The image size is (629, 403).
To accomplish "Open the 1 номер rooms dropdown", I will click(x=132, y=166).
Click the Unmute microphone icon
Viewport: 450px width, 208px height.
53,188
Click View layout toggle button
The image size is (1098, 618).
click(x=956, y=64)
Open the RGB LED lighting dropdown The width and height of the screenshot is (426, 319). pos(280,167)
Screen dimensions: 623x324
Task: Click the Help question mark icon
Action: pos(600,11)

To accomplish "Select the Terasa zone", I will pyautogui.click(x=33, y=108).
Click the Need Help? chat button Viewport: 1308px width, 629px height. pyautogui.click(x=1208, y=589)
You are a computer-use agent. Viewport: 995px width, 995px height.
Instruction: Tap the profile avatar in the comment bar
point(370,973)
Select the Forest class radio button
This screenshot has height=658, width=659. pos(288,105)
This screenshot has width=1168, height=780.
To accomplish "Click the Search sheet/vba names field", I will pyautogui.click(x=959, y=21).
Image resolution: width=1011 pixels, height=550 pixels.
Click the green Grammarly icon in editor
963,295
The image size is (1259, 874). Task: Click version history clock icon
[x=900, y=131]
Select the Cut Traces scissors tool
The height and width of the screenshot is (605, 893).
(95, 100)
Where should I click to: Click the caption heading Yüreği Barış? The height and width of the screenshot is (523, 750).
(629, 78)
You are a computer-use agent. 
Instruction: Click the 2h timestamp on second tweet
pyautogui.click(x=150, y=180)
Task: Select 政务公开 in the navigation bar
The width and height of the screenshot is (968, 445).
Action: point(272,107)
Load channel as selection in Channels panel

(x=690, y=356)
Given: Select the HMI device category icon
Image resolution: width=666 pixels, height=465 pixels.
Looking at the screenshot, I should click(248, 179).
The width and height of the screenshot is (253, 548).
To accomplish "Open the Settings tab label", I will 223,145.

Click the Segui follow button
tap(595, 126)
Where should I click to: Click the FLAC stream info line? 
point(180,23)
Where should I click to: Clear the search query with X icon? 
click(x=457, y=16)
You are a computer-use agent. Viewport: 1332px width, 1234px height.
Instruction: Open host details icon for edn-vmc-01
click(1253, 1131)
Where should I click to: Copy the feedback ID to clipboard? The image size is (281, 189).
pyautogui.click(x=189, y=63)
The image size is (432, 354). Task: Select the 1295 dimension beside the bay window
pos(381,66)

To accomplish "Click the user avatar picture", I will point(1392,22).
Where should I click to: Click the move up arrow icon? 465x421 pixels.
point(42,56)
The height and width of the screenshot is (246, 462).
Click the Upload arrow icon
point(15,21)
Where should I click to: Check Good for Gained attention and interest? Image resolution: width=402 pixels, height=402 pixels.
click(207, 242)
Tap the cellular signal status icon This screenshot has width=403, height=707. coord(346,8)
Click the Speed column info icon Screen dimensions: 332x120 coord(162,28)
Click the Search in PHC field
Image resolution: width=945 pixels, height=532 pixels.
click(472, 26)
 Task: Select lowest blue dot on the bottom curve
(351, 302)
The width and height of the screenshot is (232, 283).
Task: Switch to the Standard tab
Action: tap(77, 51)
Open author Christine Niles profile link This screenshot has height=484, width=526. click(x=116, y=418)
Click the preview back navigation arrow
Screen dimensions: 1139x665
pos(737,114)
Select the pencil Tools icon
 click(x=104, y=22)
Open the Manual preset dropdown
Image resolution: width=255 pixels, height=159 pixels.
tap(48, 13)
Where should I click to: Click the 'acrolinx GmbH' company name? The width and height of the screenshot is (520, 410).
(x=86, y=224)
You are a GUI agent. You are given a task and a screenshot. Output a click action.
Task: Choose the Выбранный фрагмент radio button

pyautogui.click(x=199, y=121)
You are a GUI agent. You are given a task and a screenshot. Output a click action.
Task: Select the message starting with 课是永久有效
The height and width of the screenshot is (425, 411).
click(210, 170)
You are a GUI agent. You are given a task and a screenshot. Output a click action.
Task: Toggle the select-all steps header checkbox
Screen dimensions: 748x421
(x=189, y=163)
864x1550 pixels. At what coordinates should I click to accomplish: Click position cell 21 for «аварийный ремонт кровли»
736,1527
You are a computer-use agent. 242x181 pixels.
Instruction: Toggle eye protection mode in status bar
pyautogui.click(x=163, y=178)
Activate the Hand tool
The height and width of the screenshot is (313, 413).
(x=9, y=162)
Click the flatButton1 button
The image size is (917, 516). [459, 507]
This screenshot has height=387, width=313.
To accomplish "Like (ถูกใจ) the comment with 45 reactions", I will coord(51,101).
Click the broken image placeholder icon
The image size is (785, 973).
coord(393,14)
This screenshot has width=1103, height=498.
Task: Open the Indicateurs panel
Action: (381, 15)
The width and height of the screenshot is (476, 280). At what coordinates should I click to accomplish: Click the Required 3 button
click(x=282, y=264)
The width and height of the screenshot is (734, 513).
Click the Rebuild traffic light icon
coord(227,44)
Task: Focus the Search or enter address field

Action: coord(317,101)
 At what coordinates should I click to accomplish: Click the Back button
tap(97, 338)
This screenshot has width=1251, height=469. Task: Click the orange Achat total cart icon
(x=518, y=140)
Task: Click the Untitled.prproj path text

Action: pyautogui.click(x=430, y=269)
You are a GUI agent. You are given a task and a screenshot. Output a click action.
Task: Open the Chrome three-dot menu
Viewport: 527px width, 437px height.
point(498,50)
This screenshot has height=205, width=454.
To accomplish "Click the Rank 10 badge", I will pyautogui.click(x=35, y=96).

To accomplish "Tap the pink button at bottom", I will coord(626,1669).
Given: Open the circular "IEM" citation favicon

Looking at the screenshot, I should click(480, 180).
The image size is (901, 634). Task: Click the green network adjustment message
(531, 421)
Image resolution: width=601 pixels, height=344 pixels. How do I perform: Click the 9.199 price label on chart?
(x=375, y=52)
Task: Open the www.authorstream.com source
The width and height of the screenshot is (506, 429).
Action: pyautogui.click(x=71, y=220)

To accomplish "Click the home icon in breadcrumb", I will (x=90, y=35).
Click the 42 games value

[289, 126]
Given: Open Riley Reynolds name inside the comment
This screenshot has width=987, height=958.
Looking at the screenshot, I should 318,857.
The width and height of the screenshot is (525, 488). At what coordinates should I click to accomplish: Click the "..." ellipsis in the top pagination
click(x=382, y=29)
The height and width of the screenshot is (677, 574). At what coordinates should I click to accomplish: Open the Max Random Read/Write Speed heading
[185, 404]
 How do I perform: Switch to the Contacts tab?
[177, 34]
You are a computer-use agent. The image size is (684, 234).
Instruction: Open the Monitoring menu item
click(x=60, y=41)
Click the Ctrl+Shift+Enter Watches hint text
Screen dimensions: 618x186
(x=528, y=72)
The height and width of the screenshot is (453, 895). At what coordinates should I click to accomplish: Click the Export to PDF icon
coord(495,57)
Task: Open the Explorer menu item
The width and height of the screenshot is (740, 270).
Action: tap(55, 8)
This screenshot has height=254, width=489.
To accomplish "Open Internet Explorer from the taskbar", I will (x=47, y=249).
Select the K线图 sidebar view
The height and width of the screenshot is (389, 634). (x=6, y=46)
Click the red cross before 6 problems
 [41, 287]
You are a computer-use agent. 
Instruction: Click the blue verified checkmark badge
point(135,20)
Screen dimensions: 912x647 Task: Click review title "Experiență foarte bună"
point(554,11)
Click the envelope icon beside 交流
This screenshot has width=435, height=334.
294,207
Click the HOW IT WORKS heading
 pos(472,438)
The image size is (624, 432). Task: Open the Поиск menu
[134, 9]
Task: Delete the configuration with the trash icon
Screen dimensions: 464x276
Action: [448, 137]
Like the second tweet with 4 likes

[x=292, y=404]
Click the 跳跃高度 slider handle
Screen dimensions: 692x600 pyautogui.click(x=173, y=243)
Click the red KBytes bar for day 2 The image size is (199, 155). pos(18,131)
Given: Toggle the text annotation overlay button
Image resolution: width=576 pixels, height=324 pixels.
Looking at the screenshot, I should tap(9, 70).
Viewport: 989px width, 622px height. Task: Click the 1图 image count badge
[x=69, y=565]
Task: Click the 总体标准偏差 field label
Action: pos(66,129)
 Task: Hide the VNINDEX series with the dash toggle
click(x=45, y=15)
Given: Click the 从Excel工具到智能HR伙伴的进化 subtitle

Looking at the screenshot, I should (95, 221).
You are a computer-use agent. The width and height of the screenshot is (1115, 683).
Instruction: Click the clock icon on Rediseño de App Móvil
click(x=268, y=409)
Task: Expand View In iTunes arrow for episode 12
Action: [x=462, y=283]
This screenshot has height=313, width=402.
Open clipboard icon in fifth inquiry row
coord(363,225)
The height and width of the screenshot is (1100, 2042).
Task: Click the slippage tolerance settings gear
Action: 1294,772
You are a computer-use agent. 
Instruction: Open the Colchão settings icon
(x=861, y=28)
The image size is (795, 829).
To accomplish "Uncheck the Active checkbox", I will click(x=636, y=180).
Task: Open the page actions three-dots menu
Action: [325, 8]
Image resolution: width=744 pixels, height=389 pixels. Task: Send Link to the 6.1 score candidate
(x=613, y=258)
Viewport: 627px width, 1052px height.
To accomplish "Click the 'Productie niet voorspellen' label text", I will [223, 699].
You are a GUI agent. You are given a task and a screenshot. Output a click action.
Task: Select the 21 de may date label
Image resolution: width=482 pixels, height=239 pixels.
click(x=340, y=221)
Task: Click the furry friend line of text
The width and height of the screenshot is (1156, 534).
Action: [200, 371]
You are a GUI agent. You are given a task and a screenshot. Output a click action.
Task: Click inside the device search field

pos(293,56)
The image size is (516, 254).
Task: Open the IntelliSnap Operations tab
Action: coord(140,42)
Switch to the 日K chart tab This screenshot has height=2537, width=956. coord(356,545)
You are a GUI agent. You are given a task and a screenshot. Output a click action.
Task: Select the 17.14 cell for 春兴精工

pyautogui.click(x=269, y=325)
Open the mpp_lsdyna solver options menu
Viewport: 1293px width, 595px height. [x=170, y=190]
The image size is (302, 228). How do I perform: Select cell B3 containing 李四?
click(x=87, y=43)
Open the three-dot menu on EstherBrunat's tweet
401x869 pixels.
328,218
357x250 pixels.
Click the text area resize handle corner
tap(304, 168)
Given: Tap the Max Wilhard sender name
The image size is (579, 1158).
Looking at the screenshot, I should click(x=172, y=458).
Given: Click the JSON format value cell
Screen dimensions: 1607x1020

**Your task:**
Go through the lines above. Select every one that has the string "Explorer".

**Task output:**
Task: Open the Explorer menu item
To accomplish "Open Internet Explorer from the taskbar", I will (x=47, y=249).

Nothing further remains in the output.